YOUR OBJECTIVE – Only one stretch of the records below is wanted: the lines from the one holding "475-17-77 (371, 20)" through the one holding "Гарантии и возврат (105, 2265)". Return it exactly, both ends included.

DATA RECORDS –

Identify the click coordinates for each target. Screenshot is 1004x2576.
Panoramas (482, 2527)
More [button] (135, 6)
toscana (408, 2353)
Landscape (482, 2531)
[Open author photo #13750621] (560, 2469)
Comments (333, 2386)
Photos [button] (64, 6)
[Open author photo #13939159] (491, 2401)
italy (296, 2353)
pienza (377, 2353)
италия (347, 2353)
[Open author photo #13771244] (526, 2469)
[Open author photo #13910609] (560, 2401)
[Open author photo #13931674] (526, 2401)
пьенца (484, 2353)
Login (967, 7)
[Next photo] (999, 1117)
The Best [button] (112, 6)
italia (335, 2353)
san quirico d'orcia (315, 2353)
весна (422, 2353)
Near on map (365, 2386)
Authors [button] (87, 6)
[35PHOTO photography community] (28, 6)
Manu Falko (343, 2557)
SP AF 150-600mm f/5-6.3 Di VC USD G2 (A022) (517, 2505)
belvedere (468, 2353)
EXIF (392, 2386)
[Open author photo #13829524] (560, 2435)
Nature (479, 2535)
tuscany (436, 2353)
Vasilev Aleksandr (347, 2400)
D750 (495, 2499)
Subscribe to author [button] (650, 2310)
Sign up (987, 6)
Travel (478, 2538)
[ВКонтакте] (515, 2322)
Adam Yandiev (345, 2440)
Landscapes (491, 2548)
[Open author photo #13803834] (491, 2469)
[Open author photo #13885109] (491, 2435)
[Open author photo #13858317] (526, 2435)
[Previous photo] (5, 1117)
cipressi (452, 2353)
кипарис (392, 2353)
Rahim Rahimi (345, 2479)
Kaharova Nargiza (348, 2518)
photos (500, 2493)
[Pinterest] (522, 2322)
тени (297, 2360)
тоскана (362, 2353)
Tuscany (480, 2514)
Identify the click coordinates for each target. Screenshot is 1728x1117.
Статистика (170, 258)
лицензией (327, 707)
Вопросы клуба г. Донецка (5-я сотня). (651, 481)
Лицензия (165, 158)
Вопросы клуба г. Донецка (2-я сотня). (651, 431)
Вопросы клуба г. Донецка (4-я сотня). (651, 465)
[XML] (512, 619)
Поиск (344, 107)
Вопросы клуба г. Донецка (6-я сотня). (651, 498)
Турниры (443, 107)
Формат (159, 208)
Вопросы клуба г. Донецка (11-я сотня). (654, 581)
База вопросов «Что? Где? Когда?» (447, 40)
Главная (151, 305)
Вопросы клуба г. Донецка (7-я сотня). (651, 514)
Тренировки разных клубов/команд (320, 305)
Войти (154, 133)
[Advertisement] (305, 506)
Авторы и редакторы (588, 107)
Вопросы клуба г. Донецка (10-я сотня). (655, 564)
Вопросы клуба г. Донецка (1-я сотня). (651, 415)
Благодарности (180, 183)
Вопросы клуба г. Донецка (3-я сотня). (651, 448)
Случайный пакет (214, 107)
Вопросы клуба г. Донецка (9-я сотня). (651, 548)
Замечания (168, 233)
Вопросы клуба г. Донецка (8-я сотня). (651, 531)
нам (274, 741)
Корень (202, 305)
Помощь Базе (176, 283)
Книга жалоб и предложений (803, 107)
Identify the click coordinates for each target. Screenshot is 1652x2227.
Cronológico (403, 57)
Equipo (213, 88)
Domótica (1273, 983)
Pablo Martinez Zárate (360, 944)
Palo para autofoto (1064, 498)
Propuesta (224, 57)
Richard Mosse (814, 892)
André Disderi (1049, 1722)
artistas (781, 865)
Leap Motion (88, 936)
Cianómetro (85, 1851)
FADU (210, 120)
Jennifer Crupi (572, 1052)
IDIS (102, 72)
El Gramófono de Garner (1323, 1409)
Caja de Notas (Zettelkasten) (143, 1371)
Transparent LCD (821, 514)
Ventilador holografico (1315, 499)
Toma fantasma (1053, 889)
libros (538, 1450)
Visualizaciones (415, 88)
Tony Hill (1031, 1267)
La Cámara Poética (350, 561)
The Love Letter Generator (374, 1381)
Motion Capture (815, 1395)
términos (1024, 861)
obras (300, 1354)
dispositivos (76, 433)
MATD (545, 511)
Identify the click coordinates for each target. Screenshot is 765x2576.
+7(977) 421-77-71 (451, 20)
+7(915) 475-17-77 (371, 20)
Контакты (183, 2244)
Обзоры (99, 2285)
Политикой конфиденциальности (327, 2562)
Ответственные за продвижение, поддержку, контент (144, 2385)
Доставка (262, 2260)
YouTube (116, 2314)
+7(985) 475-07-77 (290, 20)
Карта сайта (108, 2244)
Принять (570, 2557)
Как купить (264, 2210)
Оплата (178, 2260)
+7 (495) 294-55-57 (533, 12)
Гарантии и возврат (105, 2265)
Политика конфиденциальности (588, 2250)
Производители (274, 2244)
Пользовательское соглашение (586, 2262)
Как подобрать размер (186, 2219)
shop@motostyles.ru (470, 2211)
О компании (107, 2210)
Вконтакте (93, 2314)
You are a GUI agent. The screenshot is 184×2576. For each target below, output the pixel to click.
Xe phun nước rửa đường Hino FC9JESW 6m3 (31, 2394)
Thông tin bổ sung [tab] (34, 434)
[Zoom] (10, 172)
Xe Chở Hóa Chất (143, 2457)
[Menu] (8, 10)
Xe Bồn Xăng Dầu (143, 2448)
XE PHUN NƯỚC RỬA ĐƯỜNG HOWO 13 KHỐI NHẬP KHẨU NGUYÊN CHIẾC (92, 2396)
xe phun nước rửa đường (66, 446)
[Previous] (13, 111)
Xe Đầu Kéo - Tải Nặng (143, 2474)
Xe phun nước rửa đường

FINISHED EXERCISE –
+7(915) 475-17-77 (371, 20)
Контакты (183, 2244)
Обзоры (99, 2285)
Политикой конфиденциальности (327, 2562)
Ответственные за продвижение, поддержку, контент (144, 2385)
Доставка (262, 2260)
YouTube (116, 2314)
+7(985) 475-07-77 (290, 20)
Карта сайта (108, 2244)
Принять (570, 2557)
Как купить (264, 2210)
Оплата (178, 2260)
+7 (495) 294-55-57 (533, 12)
Гарантии и возврат (105, 2265)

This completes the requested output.